• The problem:
Starting at the line with "You are a computer-use", return every line through the final one of the data, word for word. Pictures stay out.

[Saved data entries]
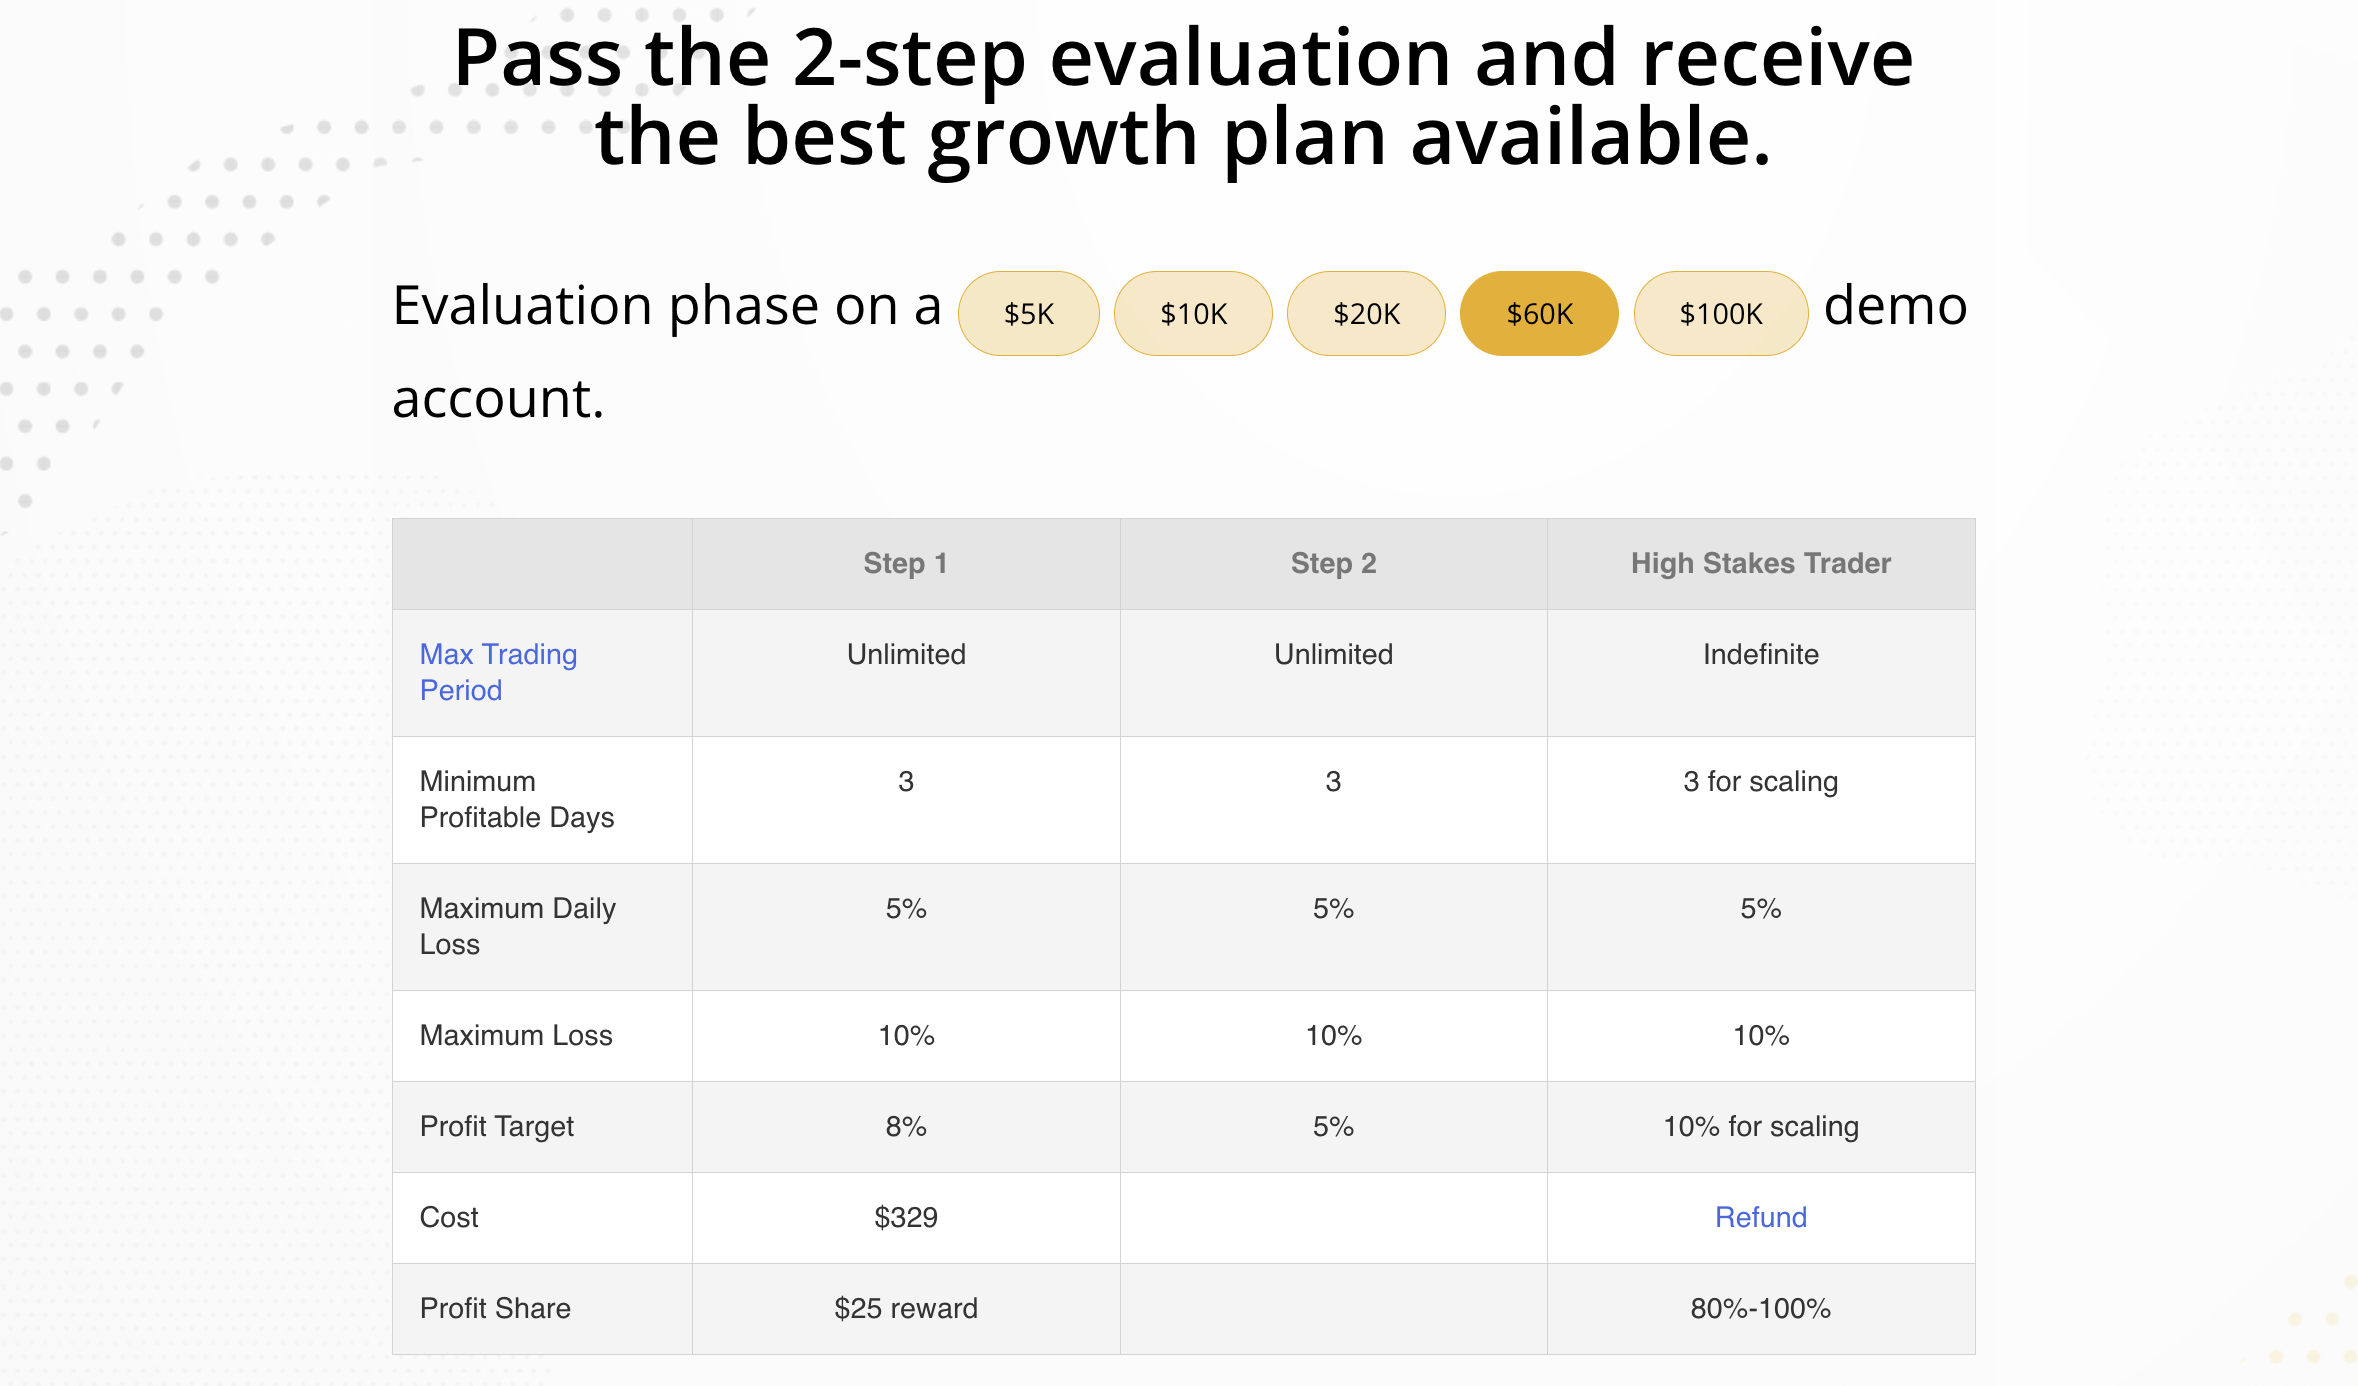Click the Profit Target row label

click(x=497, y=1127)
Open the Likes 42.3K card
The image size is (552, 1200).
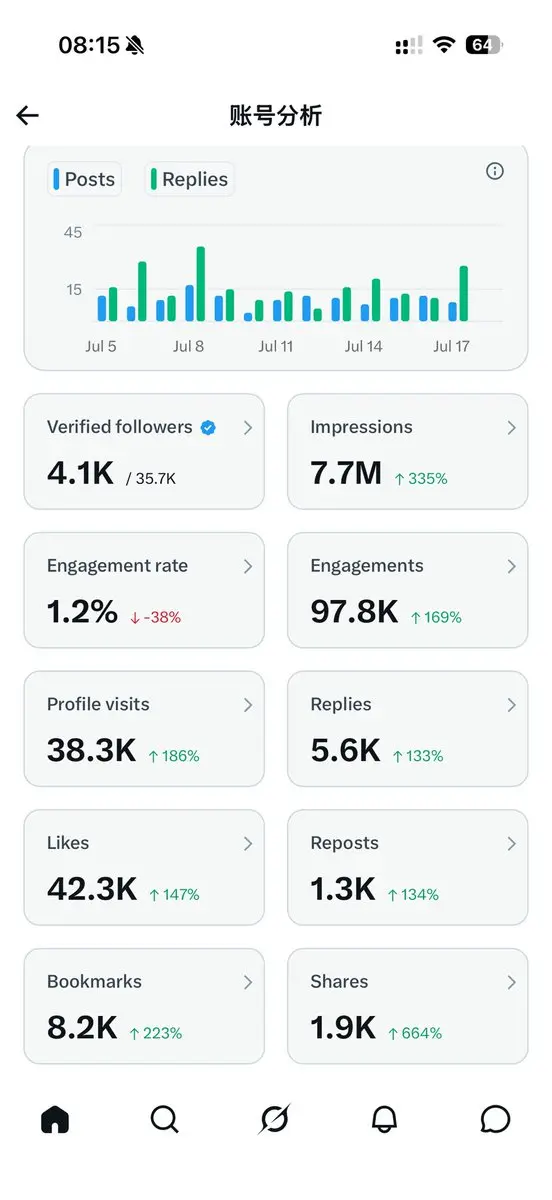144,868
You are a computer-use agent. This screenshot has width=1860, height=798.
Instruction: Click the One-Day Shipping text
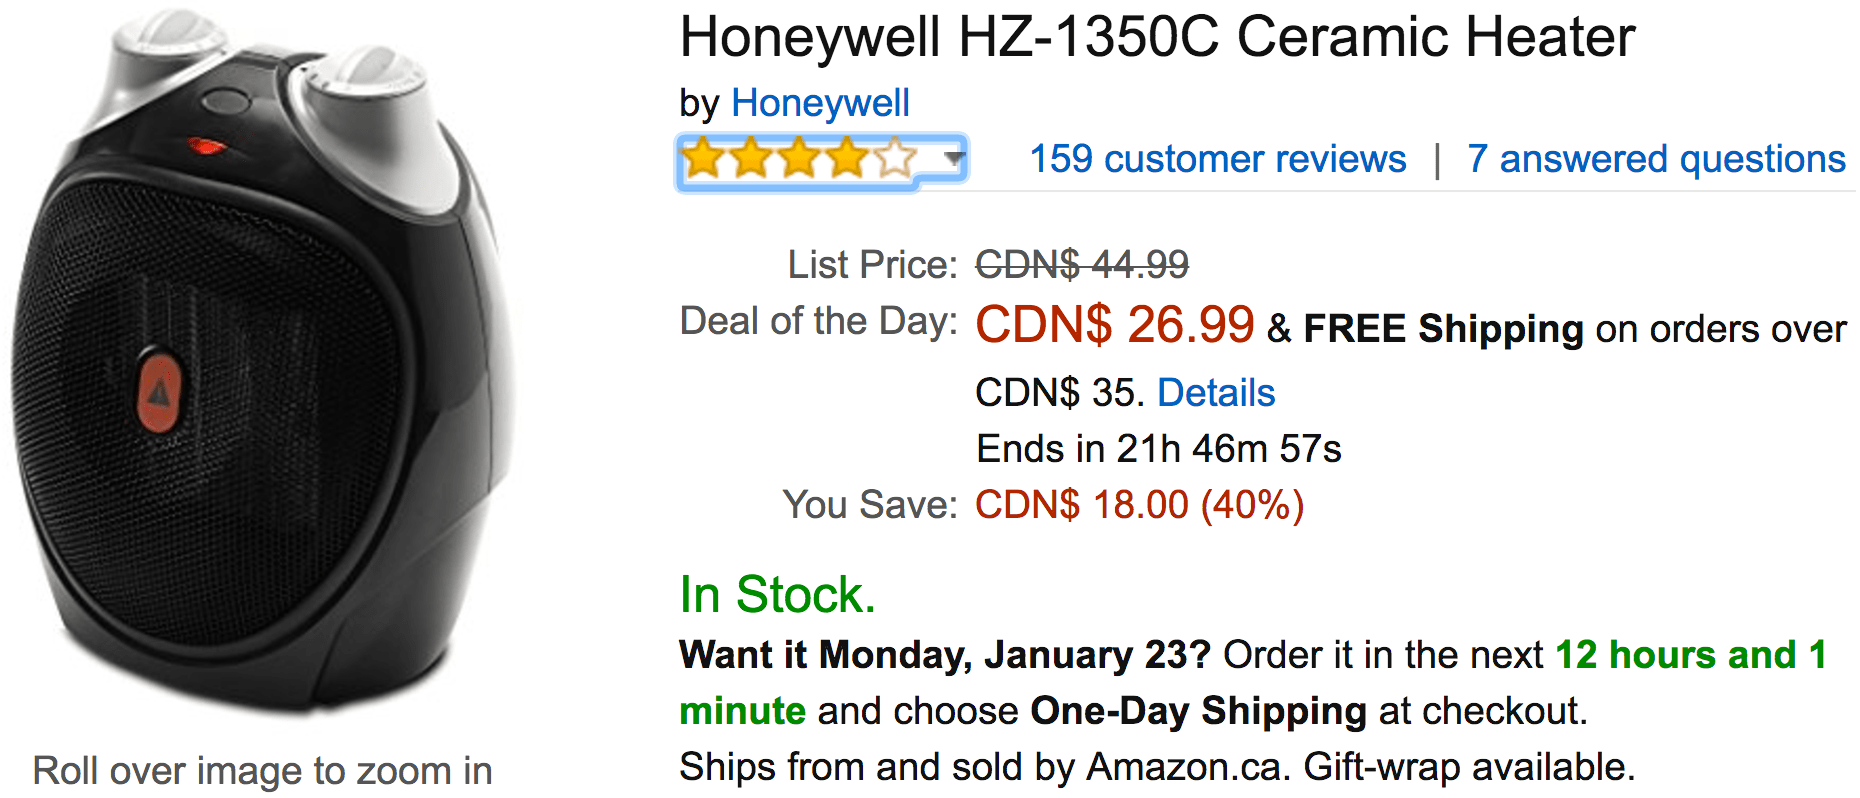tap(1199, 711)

• Task output:
You are a computer-use agent. This screenshot has width=1860, height=798.
Instruction: Click the One-Day Shipping text
tap(1199, 711)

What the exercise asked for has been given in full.